- _RECORD SET_
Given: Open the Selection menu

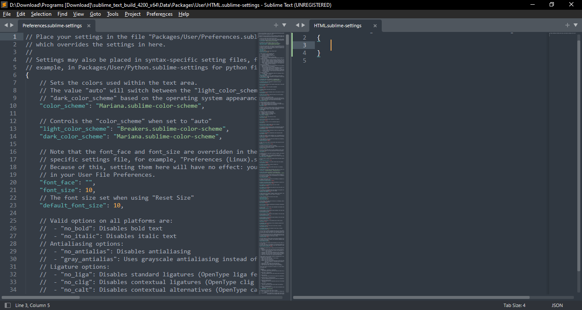Looking at the screenshot, I should click(x=41, y=14).
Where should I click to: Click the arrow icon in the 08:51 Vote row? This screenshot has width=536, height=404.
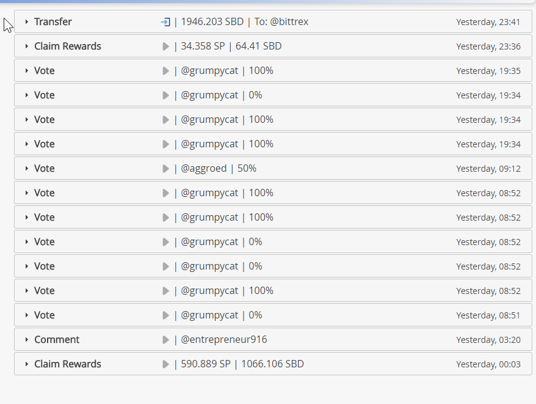point(165,315)
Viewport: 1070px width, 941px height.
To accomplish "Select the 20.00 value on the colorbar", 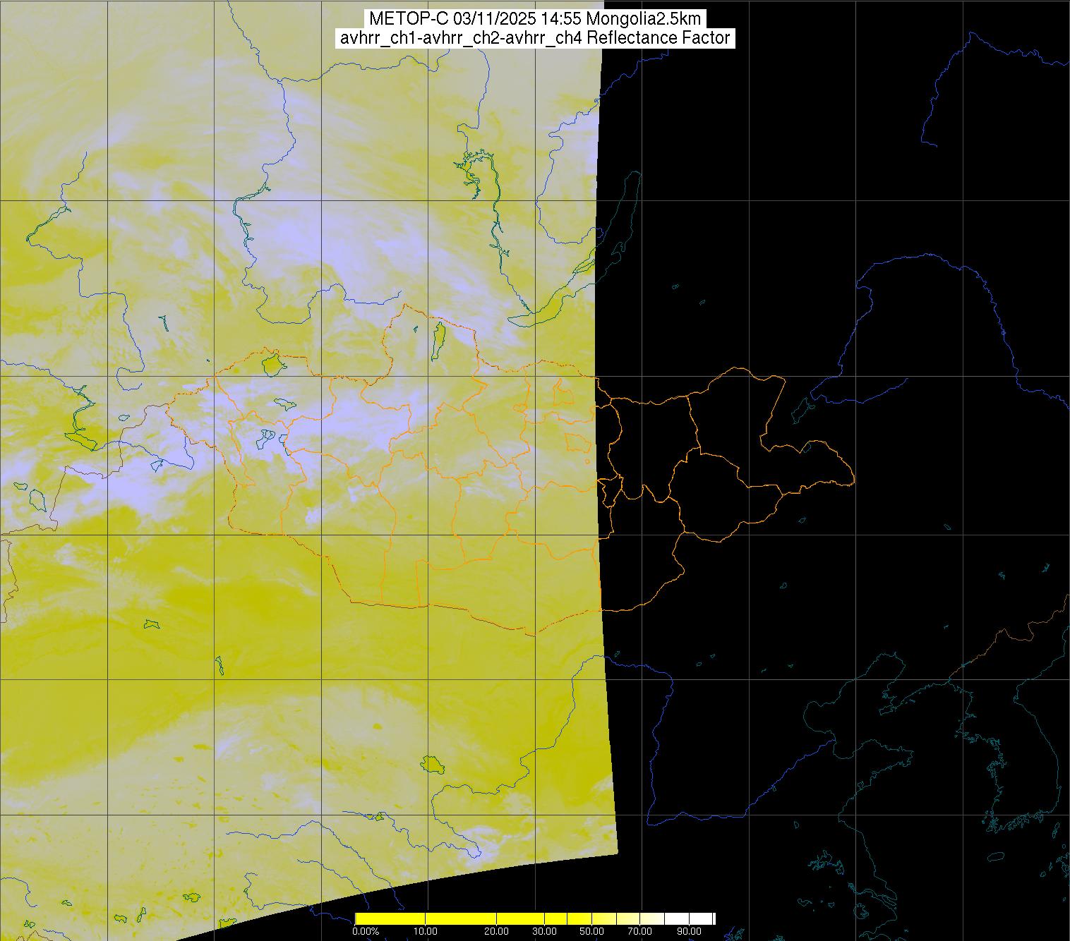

- _ABOUT THIS TASK_
Every line of the listing is to be repeated exactly, and the pictures are to be dropped.

- _SOLUTION TO THIS TASK_
Given: Open the Selection menu

Looking at the screenshot, I should click(x=41, y=14).
Where should I click to: Click the arrow icon in the 08:51 Vote row? This screenshot has width=536, height=404.
point(165,315)
Viewport: 1070px width, 941px height.
To accomplish "Select the 20.00 value on the colorbar", 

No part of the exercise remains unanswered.